■ Exercise objective: Copy the records word for word, starting at the first line and stopping after the line that has "(x=184, y=39)".

Pointing records for text and elements:
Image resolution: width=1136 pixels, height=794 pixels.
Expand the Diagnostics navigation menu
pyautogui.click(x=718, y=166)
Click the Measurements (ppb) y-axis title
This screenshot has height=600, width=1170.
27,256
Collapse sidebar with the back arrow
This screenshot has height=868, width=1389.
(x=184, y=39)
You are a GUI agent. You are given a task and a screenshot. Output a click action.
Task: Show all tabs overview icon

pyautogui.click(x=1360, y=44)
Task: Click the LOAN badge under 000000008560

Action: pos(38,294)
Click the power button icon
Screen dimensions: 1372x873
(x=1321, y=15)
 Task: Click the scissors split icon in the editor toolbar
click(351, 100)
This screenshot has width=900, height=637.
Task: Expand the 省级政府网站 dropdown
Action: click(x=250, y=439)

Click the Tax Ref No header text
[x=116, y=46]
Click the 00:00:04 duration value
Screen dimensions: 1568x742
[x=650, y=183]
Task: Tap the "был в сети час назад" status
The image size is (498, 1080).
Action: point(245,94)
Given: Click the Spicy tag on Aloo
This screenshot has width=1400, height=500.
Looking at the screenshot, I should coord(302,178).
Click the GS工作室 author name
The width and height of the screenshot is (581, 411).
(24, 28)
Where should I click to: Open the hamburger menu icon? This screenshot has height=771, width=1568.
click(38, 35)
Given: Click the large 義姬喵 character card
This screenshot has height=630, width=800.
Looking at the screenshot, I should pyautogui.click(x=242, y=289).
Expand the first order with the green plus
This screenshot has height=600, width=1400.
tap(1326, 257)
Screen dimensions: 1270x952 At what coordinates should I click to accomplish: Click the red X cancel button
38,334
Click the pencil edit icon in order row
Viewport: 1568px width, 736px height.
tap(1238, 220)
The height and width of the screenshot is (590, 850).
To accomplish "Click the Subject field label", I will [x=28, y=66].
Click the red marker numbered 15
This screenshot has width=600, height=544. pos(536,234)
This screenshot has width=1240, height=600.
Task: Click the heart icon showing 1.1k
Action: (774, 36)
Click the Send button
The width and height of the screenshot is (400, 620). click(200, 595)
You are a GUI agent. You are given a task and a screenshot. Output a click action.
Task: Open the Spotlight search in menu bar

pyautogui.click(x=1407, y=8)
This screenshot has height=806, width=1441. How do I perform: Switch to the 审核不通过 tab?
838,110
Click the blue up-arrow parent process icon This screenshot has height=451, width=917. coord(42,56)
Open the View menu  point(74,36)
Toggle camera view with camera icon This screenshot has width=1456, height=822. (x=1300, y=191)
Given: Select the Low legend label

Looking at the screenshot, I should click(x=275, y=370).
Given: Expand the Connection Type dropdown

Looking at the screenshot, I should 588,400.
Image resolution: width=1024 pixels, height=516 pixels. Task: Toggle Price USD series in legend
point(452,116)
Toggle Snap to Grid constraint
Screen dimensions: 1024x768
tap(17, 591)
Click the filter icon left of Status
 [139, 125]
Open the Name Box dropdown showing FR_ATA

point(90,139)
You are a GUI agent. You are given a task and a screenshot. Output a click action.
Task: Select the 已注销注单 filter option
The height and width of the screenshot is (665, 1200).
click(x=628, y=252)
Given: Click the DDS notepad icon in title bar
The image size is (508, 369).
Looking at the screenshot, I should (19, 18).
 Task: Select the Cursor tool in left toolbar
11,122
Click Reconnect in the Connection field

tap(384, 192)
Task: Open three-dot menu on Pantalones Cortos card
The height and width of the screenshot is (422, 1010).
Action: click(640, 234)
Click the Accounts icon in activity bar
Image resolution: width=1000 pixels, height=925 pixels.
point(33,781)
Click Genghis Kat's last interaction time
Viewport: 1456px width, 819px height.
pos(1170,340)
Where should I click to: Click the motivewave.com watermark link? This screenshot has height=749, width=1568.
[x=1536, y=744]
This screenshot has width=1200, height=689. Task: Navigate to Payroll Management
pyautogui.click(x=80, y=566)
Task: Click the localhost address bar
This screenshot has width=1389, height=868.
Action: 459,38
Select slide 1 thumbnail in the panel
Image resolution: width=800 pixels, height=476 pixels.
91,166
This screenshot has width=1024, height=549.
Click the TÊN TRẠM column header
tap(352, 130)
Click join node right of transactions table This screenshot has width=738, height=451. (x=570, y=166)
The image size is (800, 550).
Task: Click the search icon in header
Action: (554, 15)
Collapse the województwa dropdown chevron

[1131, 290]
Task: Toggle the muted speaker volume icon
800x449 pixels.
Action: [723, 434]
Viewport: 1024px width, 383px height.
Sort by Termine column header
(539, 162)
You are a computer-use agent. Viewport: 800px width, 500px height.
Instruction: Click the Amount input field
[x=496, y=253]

■ Result:
Image resolution: width=1136 pixels, height=794 pixels.
Expand the Diagnostics navigation menu
pyautogui.click(x=718, y=166)
Click the Measurements (ppb) y-axis title
This screenshot has height=600, width=1170.
27,256
Collapse sidebar with the back arrow
This screenshot has height=868, width=1389.
(x=184, y=39)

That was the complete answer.